Don Quixote Volume 2, Chapter 21
The bride and groom arrive and Quiteria is breathtakingly beautiful and splendid in her fine dress and many jewels. Basilio soon appears in his own special get-up for the occasion: a loose black coat accented with splashes of bright red, along with the traditional funeral crown of cypress and a huge walking stick. He accuses Quiteria of betraying their love and announces his intent to die. Hidden within the staff is a sword. He removes the sheath and throws himself upon it; the sword appearing bloody emerges from his back. Not quite dead, he begs for Quiteria to marry him now so that he can die happy. Camacho says its okay with him if Quiteria feels she should. She agrees to marry Basilio who now adds that he wants her vows to be sincere, not merely a dying man's last wish. She takes the vows stating that she will honor them whether his life is short or long.
Sancho notices that Basilio is quite talkative for a soon-to-be corpse.

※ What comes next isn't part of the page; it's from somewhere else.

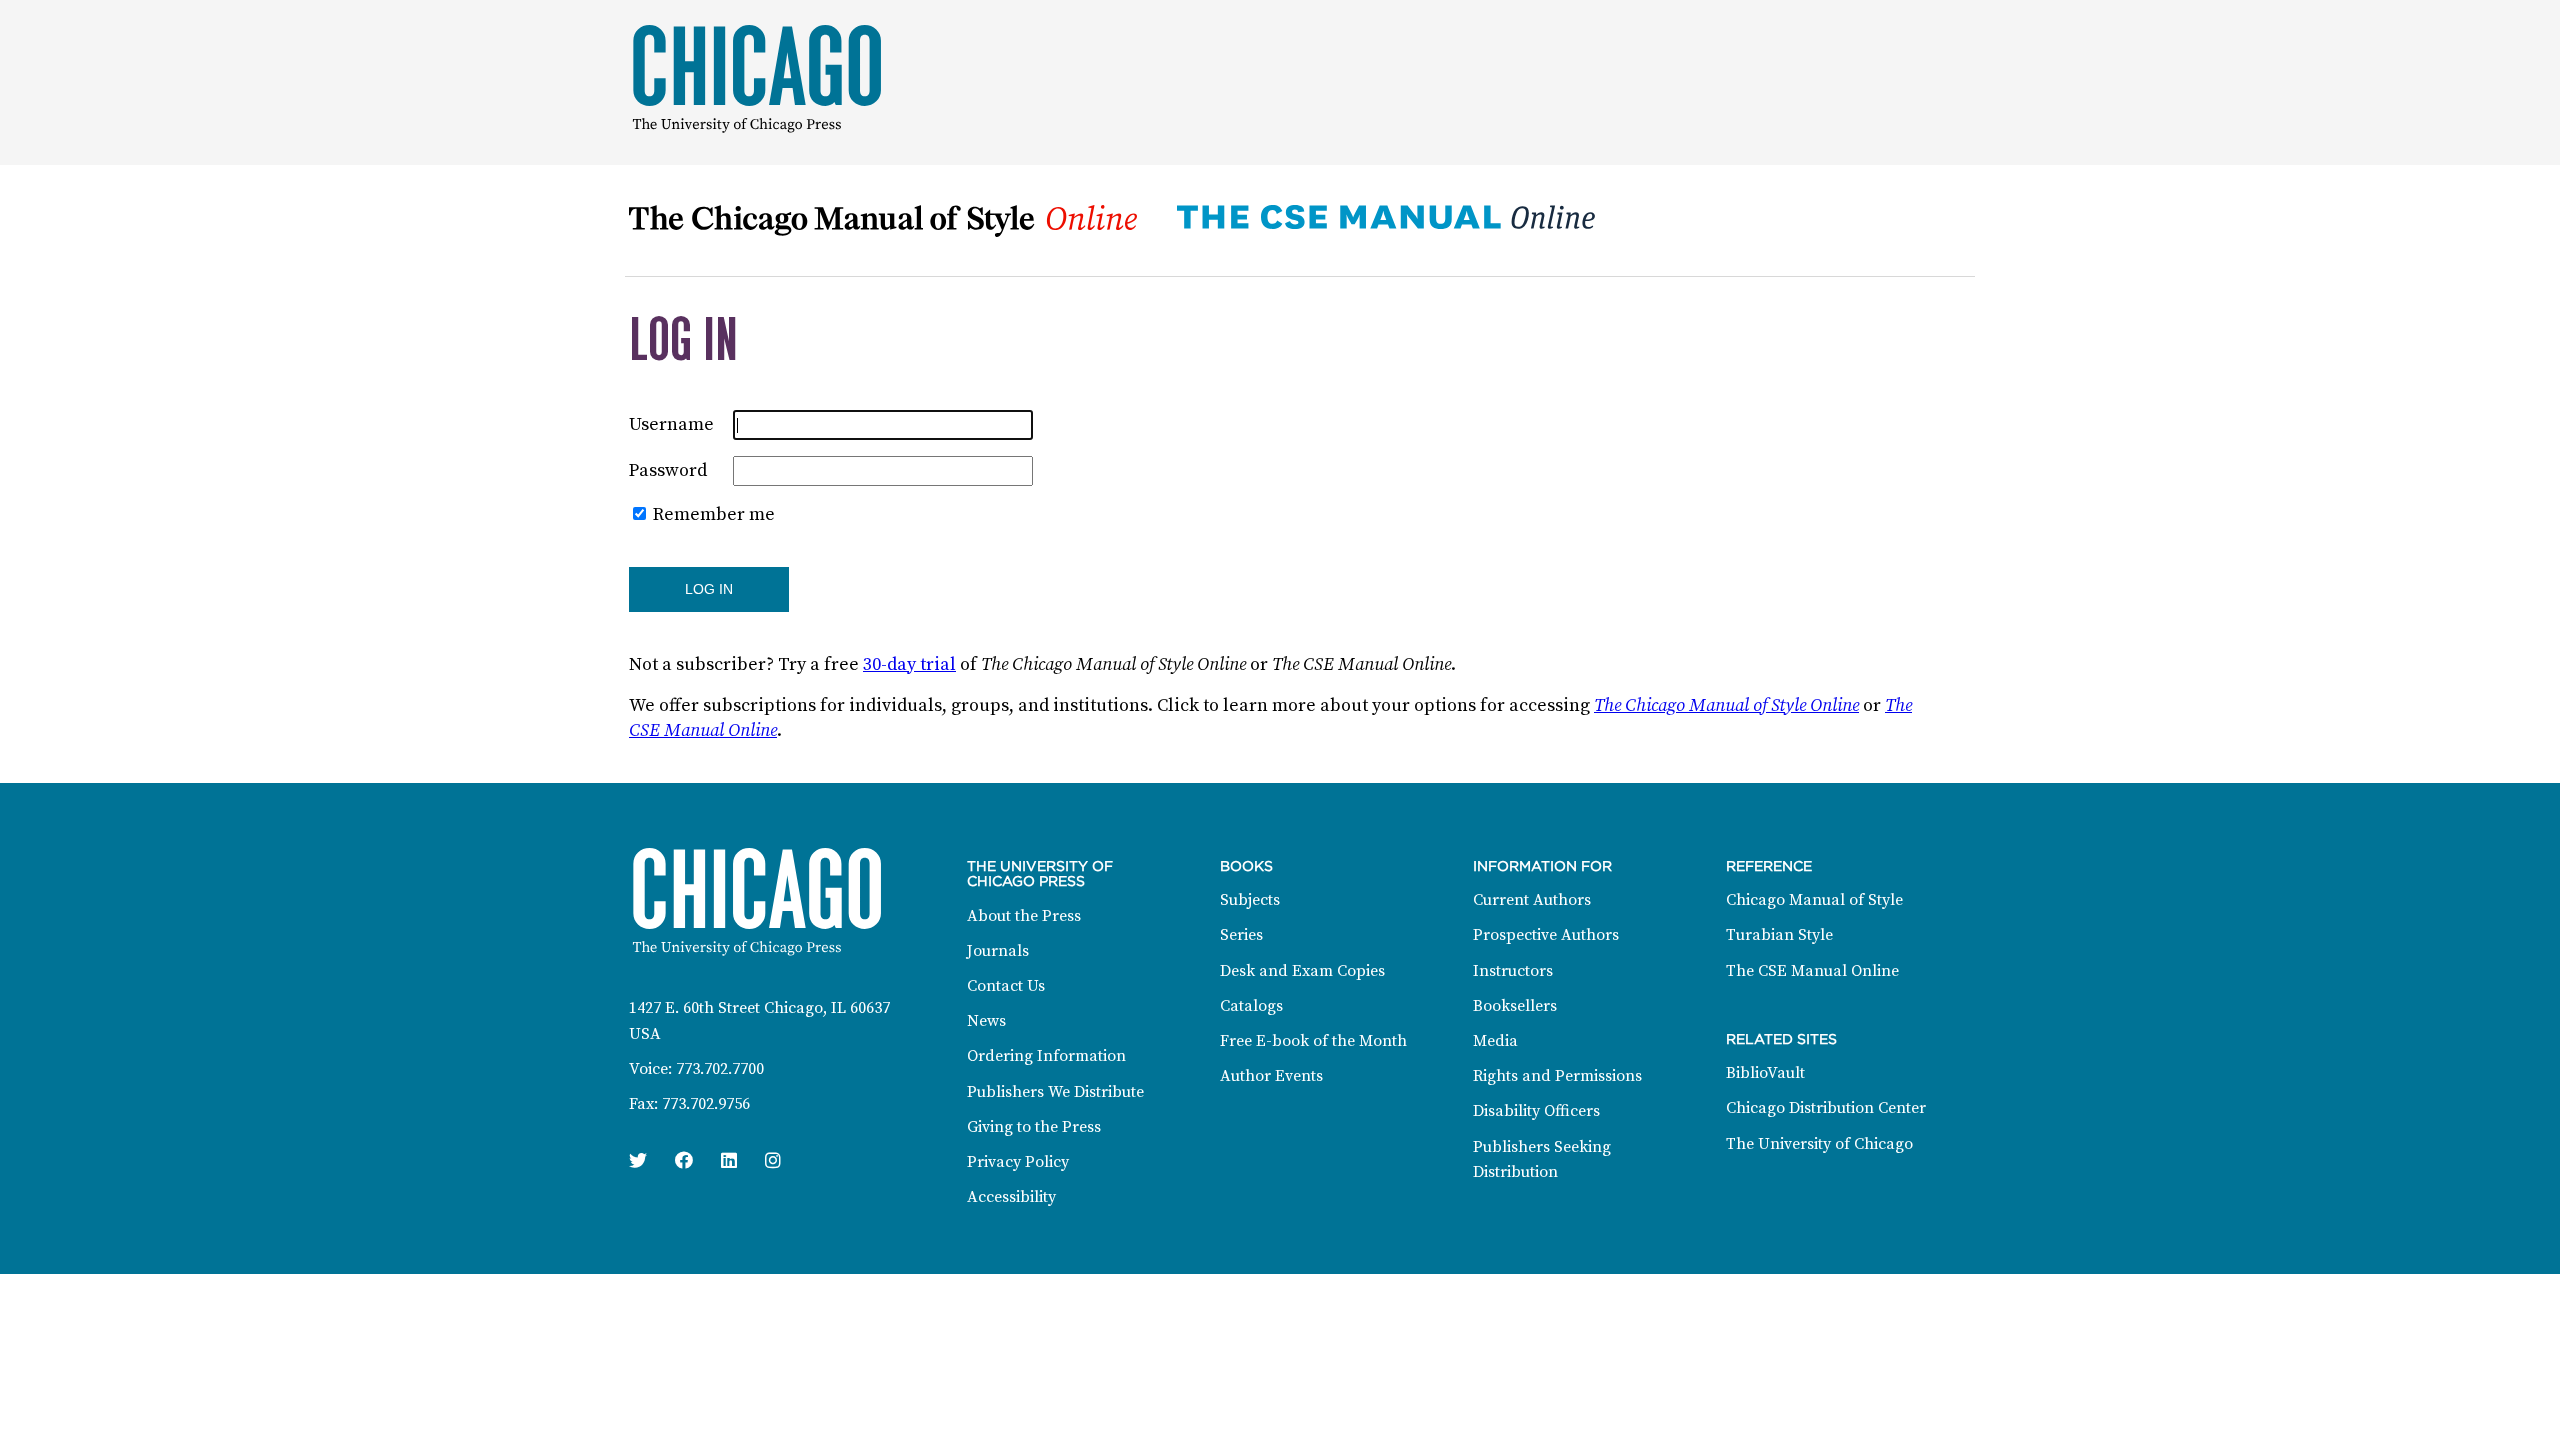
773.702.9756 (706, 1104)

After the priest finishes the impromptu ceremony, Basilio jumps up, removes the sword and Camacho realizes he has been tricked by he and Quiteria. Camacho and his friends draw their swords to attack, but Don Quijote's argument in love's defense and the terrifying way in which he wielded his lance delayed them long enough for Camacho to calm down and consider the priest's wise council. Recovering quickly from his broken heart, he says for the party to continue. Basilio and his new bride, their friends and family, and Don Quijote and Sancho returned to his village with the only broken heart belonging to poor Sancho who had to leave all that bounty behind.